Given passage
━━━━━━━━━━
Dr. Tural's health blog

Carpal Tunnel Syndrome: Causes, Symptoms, Diagnosis and Treatment Options

In our fast-paced digital age, where keyboards and smartphones have become ubiquitous, the prevalence of conditions such as carpal tunnel syndrome (CTS) has increased significantly. This article aims to provide a comprehensive overview of what carpal tunnel syndrome is, as well as the causes, symptoms, diagnosis and treatment options available for this widespread condition.

What is carpal tunnel syndrome?

Carpal tunnel syndrome (CTS) is a condition that occurs when the median nerve, an important nerve in the hand, is compressed as it passes through the carpal tunnel – a narrow passageway in the wrist surrounded by bone and ligaments. Compression of this nerve can be caused by a number of factors, often related to repetitive hand and wrist movements. This compression can cause a variety of uncomfortable symptoms and affect your ability to perform everyday tasks.

Carpal Tunnel Syndrome - Median Nerve entrapment

Causes and symptoms of carpal tunnel syndrome

An understanding of the causes and symptoms of CTS is essential for early detection and effective treatment.


Repetitive hand movements: Performing repetitive tasks such as typing, assembly line work, or prolonged use of hand tools can contribute to the development of CTS. These activities can cause increased pressure on the median nerve within the carpal tunnel.

Prolonged vibration: People who regularly use vibrating tools or machinery may be at greater risk of developing CTS. Constant exposure to vibration can contribute to nerve compression and subsequent symptoms.

Medical conditions: Certain medical conditions, including rheumatoid arthritis, pregnancy, diabetes and hypothyroidism, can contribute to the development of CTS. These conditions can affect the structures within the wrist, resulting in increased pressure on the median nerve.

Anatomical factors: Some people have a naturally narrower carpal tunnel, making them more susceptible to median nerve compression. This anatomical predisposition may increase the likelihood of developing CTS.


Symptoms of carpal tunnel syndrome usually manifest gradually and may include

Pain: People with CTS may experience pain or discomfort in the hand and wrist, especially during activities that involve repetitive hand movements.

Numbness and tingling: A characteristic tingling or numbness, commonly referred to as “pins and needles,” is often felt in the thumb, index, middle and half of the ring fingers.

Weakness: Some people may experience weakness in the hand, making it difficult to grasp or hold objects.

Nocturnal symptoms: CTS symptoms can be more pronounced at night, leading to disrupted sleep patterns.

Diagnosing carpal tunnel syndrome

Carpal tunnel syndrome is usually diagnosed on the basis of characteristic symptoms and physical examination findings, including decreased sensation in the thumb and index, middle and half ring fingers, and thumb weakness. Nerve conduction studies and electromyography may be used to confirm the diagnosis of carpal tunnel syndrome. Ultrasound imaging is also a useful non-invasive test to diagnose carpal tunnel syndrome.
━━━━━━━━━━
Supplied material
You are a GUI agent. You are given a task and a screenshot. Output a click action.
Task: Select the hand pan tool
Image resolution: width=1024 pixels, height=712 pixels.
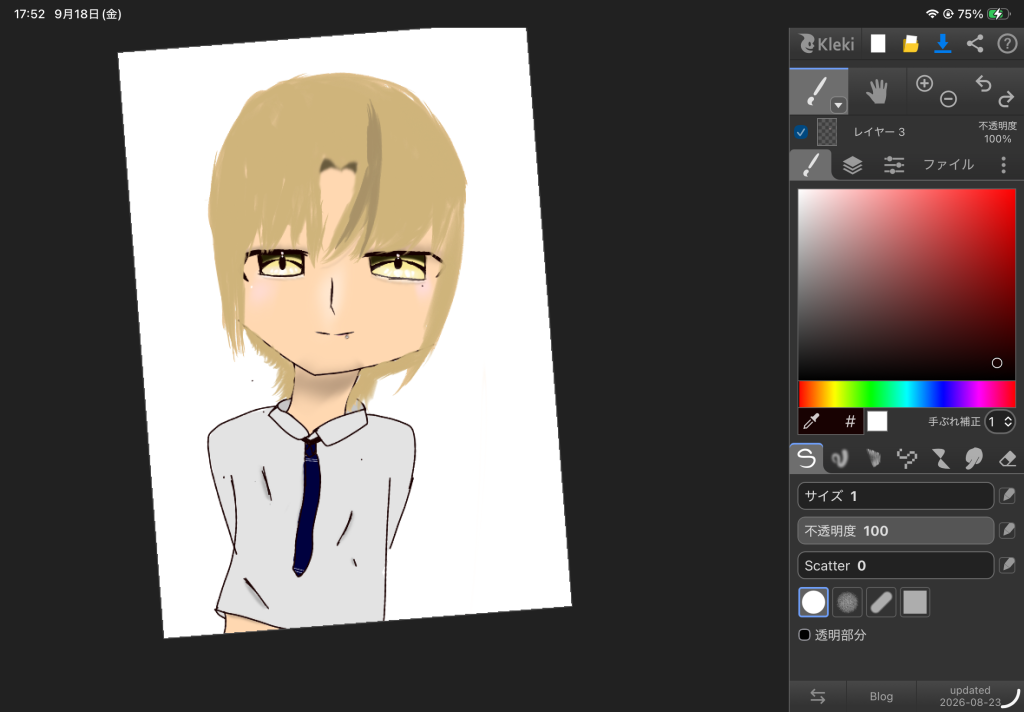pos(876,91)
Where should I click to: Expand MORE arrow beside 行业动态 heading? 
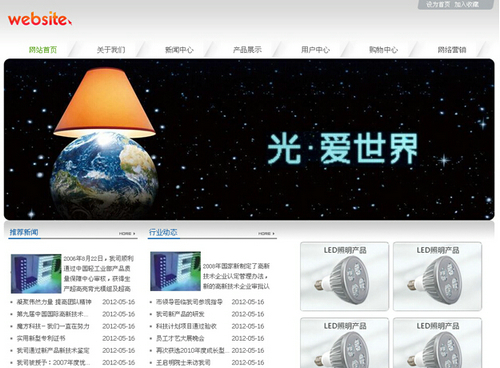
━━━━━━━━━━
Tasks
1. Copy everything from "Pain: People with" down to "or hold objects." in the carpal tunnel article, replacing "discomfort" with "soreness".
2. Write the next part of the carpal tunnel syndrome article, picking up after its last sentence.
The lines have no connection to the article on carpal tunnel syndrome.

Answer section
1.
Pain: People with CTS may experience pain or soreness in the hand and wrist, especially during activities that involve repetitive hand movements.

Numbness and tingling: A characteristic tingling or numbness, commonly referred to as “pins and needles,” is often felt in the thumb, index, middle and half of the ring fingers.

Weakness: Some people may experience weakness in the hand, making it difficult to grasp or hold objects.

2.
Treatment options for carpal tunnel syndrome include

Wrist splinting: Wearing a wrist splint can help reduce symptoms by keeping the wrist in a neutral position and relieving pressure on the median nerve.

Ergonomic changes: Adjusting your workstation to minimise wrist strain and maintain proper posture can help relieve symptoms.

Weight management: Losing weight if you are overweight or obese can reduce symptoms of carpal tunnel syndrome.

Breaks and rotations: Taking frequent breaks from repetitive activities involving the use of the hand and rotating the wrist can help prevent wrist strain.

Physical therapy: Exercises prescribed by a physiotherapist can help improve flexibility and strength in the wrist and hand, which may reduce symptoms.

Medications: Nonsteroidal anti-inflammatory drugs (NSAIDs), such as aspirin, ibuprofen or naproxen sodium, and oral corticosteroids can help reduce inflammation and swelling and relieve stress on the median nerve. However, oral corticosteroids are not considered to be as effective as corticosteroid injections.

Corticosteroid injections: Injecting a corticosteroid, such as cortisone, into the carpal tunnel may relieve pain and inflammation. Local corticosteroid injections have been shown to result in greater clinical improvement after one month compared with a placebo.

Carpal tunnel injection

Surgery may be recommended for patients with persistent or severe symptoms after trying non-surgical options. There are two types of carpal tunnel surgery: open surgery and endoscopic surgery.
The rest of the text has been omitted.